In 2007, Vodafone Group’s Netherlands subsidiary purchased an Indian company Hutchison Essar Ltd. for USD 11.1 billion. But the transaction was not a simple one.
Vodafone got into an agreement with Hutchinson Telecommunication International Ltd (HTIL), Hong Kong to buy its subsidiary CGP Investment Holdings in Cayman Island, which in turn held 67% shares of this Indian company. Because this agreement did not take place in India, it was an offshore transaction. But the company which was bought in the transaction was Indian so the business dealing came into the purview of the Indian tax system.
The Indian government sued Vodafone for evading taxes and asked for Rs. 20,000 crores in taxes and interests. Vodafone contested India’s claim and initiated arbitration proceedings against India in the Permanent Court of Arbitration in 2014.
The Permanent Court of Arbitration, The Netherlands ruled that India has no tax claim over this business dealing by bringing in the Bilateral Investment Treaty between India and Netherlands which calls for fair and equitable treatment of foreign companies. The court also asked India to pay Rs. 85 crores to Vodafone (45 crores of tax already paid by Vodafone and court proceedings costs amounting to 40 crores). The Indian Government can appeal the ruling in the Singapore High Court.
GLOSSARY
- Arbitration: When people do not want to bring their case to a court, they try to settle via Alternate Dispute Resolution known as Arbitration. An arbitrator i.e. an unbiased mediator tries to settle the dispute. His decision is enforceable in the court if matter is taken there.
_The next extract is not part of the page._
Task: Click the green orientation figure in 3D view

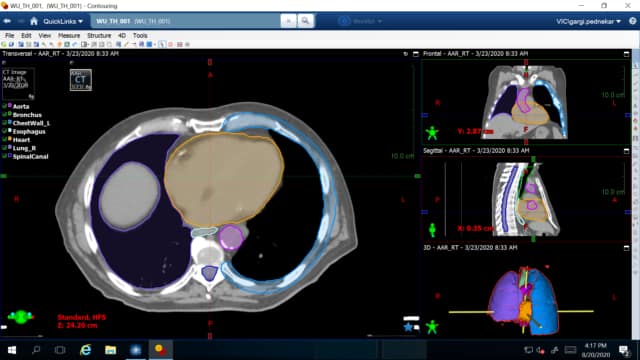Action: (432, 327)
- Bilateral Investment Treaty (BIT): This is an agreement between two countries that sets up rules for doing business in each other’s countries.
- Fair and Equitable Treatment: BIT ensures that a foreign company will be treated fairly and in a non-discriminatory fashion as other domestic companies.
- Offshore transaction: A business dealing that takes place outside a country’s boundaries e.g. If an Indian national buys a company in England, it’s called Offshore transaction.
- Tax: Government needs money for various purposes including infrastructure, defence, paying government employees etc. Government levies taxes for this purpose. If you earn money in India, you have to pay tax (a person can be exempted if his earnings are below a certain amount). Corporate taxes are levied on the company’s earnings. All the transaction that take place in India are taxable under the Income Tax Act, 1961.